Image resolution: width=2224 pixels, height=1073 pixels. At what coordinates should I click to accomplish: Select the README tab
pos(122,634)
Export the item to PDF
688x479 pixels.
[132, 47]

______

- [TASK GOAL]
Each entry above must be printed exactly as written.

- [SOLUTION TO THE EXERCISE]
Image resolution: width=2224 pixels, height=1073 pixels. At what coordinates should I click to accomplish: Select the README tab
pos(122,634)
Export the item to PDF
688x479 pixels.
[132, 47]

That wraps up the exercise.